After administration of a single oral dose of radiolabeled arformoterol to eight healthy male subjects, 63% of the total radioactive dose was recovered in urine and 11% in feces within 48 hours. A total of 89% of the total radioactive dose was recovered within 14 days, with 67% in urine and 22% in feces. Approximately 1% of the dose was recovered as unchanged arformoterol in urine over 14 days. Renal clearance was 8.9 L/hr for unchanged arformoterol in these subjects.

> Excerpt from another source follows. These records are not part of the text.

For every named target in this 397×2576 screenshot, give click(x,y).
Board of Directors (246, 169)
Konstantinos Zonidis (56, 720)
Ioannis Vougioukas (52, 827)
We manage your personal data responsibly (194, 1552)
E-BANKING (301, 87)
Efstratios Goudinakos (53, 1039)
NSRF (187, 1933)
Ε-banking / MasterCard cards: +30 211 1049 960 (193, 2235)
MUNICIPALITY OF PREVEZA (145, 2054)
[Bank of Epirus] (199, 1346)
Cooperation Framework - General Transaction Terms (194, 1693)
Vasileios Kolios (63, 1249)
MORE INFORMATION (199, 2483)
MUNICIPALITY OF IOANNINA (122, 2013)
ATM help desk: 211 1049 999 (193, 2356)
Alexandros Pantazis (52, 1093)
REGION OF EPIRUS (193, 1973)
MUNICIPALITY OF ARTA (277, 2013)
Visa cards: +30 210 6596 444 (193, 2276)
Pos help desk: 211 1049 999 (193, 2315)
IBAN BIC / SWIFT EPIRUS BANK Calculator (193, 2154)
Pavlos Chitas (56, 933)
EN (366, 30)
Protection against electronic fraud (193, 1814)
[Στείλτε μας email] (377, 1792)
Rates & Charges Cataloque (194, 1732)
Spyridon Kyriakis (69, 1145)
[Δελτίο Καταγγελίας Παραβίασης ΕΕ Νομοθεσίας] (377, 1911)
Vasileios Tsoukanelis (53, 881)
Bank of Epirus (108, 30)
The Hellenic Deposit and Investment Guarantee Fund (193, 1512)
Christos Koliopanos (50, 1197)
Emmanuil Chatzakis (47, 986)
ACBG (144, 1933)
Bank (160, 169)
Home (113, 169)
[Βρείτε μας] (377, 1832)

In COPD patients given 15 mcg inhaled arformoterol twice a day for 14 days, the mean terminal half-life of arformoterol was 26 hours.

Special Populations

Gender

A population PK analysis indicated that there was no effect of gender upon the pharmacokinetics of arformoterol.

Race

The influence of race on arformoterol pharmacokinetics was assessed using a population PK analysis and data from healthy subjects. There was no clinically significant impact of race upon the pharmacokinetic profile of arformoterol.

Geriatric

The pharmacokinetic profile of arformoterol in 24 elderly subjects (aged 65 years or older) was compared to a younger cohort of 24 subjects (18-45 years) that were matched for body weight and gender. No significant differences in systemic exposure (AUC and C_max) were observed when the two groups were compared.

Pediatric

The pharmacokinetics of arformoterol have not been studied in pediatric subjects.

Hepatic Impairment

The pharmacokinetic profile of arformoterol was assessed in 24 subjects with mild, moderate, and severe hepatic impairment. The systemic exposure (C _max and AUC) to arformoterol increased 1.3 to 2.4-fold in subjects with hepatic impairment compared to 16 demographically matched healthy control subjects. No clear relationship between drug exposure and the severity of hepatic impairment was observed. Arformoterol tartrate inhalation solution should be used cautiously in patients with hepatic impairment.

Renal Impairment

The impact of renal disease upon the pharmacokinetics of arformoterol was studied in 24 subjects with mild, moderate, or severe renal impairment. Systemic exposure (AUC and C_max) to arformoterol was similar in renally impaired patients compared with demographically matched healthy control subjects.

Drug-Drug Interaction

When paroxetine, a potent inhibitor of CYP2D6, was co-administered with Arformoterol tartrate inhalation solution at steady-state, exposure to either drug was not altered. Dosage adjustments of arformoterol tartrate inhalation solution are not necessary when the drug is given concomitantly with potent CYP2D6 inhibitors.

Arformoterol did not inhibit CYP1A2, CYP2A6, CYP2C9/10, CYP2C19, CYP2D6, CYP2E1, CYP3A4/5, or CYP4A9/11 enzymes at >1,000-fold higher concentrations than the expected peak plasma concentrations following a therapeutic dose.

Animal Pharmacology

In animal studies investigating its cardiovascular effects, arformoterol induced dose-dependent increases in heart rate and decreases in blood pressure consistent with its pharmacology as a beta-adrenergic agonist. In dogs, at systemic exposures higher than anticipated clinically, arformoterol also induced exaggerated pharmacologic effects of a beta-adrenergic agonist on cardiac function as measured by electrocardiogram (sinus tachycardia, atrial premature beats, ventricular escape beats, PVCs).

Studies in laboratory animals (minipigs, rodents, and dogs) have demonstrated the occurrence of arrhythmias and sudden death (with histologic evidence of myocardial necrosis) when beta-agonists and methylxanthines are administered concurrently. The clinical significance of these findings is unknown.